DIRECTIONS: Scan the entries for the word "column" and report how many lines contain it, as a number with no other words.

THE INPUT:
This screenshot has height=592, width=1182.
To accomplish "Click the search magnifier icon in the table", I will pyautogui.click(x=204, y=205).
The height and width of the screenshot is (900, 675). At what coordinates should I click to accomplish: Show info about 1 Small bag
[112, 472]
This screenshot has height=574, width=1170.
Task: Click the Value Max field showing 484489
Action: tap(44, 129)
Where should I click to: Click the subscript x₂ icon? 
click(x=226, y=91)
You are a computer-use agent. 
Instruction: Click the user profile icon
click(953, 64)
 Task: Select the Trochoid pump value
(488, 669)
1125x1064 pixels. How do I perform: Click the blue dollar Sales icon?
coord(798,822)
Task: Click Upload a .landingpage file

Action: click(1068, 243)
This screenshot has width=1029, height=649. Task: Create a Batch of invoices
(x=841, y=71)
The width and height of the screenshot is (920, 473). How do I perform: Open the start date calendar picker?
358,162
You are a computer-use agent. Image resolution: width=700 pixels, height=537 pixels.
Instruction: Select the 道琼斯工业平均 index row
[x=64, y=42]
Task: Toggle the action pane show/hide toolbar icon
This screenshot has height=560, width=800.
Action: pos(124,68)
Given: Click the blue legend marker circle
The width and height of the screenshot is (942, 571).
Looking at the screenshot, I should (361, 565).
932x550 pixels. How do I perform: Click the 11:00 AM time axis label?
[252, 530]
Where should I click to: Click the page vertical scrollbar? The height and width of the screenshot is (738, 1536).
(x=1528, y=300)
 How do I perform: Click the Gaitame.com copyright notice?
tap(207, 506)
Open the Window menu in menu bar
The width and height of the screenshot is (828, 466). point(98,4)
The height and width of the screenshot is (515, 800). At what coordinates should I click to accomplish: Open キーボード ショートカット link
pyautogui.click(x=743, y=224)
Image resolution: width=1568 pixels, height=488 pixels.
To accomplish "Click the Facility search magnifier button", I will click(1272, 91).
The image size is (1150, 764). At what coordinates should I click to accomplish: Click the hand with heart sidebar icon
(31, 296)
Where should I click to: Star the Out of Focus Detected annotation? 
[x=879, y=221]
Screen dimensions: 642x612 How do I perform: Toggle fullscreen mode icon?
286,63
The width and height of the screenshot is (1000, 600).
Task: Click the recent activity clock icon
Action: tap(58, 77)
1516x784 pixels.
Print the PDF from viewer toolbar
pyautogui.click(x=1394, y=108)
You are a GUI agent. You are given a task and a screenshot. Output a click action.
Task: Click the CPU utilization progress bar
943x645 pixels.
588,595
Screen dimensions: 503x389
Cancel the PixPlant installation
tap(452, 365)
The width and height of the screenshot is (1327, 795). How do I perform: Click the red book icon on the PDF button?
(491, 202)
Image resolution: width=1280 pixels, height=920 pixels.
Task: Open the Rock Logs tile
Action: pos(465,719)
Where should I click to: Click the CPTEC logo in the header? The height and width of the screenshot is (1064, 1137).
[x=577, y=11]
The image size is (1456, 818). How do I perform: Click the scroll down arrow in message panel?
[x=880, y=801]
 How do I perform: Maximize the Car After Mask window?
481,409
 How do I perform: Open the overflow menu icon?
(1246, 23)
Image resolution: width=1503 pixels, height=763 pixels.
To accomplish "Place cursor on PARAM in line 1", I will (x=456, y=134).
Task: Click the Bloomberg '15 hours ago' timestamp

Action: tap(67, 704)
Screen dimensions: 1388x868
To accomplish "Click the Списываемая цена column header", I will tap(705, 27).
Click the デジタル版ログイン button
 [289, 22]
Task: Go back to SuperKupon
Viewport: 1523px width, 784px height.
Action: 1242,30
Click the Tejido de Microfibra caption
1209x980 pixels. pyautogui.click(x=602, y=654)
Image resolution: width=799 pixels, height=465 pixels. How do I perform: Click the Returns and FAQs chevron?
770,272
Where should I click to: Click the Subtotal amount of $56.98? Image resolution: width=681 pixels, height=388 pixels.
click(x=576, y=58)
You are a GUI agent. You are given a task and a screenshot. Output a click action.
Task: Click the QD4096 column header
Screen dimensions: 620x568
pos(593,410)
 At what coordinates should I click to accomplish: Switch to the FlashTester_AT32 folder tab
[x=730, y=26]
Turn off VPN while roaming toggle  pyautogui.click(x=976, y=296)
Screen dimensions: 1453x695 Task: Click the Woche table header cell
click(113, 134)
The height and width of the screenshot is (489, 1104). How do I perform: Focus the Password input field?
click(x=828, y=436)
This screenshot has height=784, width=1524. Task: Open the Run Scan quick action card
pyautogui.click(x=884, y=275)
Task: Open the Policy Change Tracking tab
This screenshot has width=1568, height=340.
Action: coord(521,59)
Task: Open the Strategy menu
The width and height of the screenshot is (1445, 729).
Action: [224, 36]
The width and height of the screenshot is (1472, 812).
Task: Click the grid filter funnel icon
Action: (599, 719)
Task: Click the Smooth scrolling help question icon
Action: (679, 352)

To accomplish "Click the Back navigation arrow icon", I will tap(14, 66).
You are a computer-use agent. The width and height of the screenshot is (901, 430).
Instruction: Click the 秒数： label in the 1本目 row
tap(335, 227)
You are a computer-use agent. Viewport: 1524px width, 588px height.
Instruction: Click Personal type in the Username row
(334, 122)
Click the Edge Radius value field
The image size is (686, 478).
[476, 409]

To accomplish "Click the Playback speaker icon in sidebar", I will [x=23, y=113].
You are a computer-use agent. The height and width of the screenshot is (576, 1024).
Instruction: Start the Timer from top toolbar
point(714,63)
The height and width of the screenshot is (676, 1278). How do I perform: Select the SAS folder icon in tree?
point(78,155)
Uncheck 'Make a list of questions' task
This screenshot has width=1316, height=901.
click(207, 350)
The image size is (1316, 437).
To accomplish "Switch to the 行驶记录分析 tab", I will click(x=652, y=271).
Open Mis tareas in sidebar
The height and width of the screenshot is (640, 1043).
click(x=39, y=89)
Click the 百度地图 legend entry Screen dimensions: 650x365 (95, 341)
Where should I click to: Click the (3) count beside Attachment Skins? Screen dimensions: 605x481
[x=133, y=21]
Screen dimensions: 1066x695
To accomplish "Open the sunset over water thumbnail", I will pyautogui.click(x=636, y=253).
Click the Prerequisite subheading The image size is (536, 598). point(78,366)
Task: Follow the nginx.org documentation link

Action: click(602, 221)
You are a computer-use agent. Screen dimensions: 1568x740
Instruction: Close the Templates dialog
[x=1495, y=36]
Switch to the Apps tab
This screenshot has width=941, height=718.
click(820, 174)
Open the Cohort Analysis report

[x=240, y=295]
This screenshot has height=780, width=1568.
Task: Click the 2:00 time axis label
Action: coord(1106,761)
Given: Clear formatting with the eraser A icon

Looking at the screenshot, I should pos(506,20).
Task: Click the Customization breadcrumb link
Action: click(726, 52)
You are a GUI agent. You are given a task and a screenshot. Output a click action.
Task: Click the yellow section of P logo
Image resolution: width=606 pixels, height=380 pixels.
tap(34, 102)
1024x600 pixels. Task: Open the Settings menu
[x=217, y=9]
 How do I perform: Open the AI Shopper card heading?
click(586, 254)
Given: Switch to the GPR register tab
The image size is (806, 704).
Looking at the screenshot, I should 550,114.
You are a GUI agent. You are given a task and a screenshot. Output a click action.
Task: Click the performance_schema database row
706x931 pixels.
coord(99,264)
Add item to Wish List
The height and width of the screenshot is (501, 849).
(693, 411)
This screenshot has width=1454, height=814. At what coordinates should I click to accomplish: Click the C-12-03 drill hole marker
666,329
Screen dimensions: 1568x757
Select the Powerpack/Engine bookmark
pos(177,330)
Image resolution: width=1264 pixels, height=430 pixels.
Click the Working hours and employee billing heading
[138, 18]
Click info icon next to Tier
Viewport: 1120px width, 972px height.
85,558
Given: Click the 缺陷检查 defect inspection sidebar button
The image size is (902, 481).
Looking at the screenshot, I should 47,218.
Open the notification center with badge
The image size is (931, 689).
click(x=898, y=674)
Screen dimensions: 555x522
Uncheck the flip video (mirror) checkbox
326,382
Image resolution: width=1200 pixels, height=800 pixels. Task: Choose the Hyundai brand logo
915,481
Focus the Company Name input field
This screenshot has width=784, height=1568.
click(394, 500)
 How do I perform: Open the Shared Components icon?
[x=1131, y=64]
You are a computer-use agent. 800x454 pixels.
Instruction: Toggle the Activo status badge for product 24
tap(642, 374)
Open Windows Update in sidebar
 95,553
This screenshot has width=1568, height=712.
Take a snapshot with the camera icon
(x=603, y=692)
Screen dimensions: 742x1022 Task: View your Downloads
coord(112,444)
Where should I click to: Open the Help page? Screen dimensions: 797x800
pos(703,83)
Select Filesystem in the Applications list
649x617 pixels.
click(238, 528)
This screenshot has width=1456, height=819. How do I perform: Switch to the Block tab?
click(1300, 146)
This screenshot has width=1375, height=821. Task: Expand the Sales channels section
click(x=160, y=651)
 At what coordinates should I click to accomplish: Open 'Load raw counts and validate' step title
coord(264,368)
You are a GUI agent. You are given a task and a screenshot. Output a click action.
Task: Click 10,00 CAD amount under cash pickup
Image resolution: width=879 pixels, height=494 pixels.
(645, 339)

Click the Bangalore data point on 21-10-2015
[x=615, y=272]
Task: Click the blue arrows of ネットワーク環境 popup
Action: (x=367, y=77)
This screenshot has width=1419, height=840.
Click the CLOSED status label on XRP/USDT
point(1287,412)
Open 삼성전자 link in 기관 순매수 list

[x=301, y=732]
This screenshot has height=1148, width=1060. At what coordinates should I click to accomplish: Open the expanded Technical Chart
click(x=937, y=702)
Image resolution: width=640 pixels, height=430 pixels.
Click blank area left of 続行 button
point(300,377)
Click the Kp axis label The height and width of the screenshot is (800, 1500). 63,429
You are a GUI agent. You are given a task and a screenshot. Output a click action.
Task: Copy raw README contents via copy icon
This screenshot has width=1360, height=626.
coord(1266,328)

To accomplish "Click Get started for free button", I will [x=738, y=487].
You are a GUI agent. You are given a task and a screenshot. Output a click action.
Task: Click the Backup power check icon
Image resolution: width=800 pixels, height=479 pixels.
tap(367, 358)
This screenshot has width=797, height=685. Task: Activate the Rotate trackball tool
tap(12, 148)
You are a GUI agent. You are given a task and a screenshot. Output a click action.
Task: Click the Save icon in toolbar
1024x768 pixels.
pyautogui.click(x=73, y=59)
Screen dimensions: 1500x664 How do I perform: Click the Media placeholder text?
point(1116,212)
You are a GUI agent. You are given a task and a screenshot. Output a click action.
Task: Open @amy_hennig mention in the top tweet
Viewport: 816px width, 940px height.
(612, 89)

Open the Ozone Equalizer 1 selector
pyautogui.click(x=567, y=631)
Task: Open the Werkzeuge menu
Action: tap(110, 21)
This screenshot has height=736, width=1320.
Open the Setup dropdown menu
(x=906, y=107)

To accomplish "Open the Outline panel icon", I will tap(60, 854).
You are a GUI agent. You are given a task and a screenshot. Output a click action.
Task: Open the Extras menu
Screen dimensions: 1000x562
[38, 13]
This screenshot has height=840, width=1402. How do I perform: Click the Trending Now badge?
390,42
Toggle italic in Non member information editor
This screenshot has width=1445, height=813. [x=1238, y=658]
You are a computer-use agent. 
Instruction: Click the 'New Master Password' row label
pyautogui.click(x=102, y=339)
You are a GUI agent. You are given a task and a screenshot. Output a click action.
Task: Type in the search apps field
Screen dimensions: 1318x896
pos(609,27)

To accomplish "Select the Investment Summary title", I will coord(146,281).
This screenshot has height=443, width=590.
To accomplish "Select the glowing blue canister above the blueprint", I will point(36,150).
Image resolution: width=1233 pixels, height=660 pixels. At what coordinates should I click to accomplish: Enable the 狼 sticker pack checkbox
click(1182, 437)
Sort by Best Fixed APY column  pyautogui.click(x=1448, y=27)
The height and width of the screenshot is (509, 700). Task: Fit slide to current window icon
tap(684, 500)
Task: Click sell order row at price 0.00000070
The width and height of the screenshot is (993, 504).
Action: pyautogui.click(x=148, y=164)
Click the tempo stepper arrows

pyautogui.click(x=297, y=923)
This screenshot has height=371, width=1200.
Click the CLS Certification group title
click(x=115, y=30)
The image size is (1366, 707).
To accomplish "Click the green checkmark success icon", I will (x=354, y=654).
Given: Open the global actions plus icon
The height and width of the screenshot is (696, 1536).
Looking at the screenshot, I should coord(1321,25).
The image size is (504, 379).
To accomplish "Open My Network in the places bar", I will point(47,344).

ANSWER TO THE EXERCISE: 3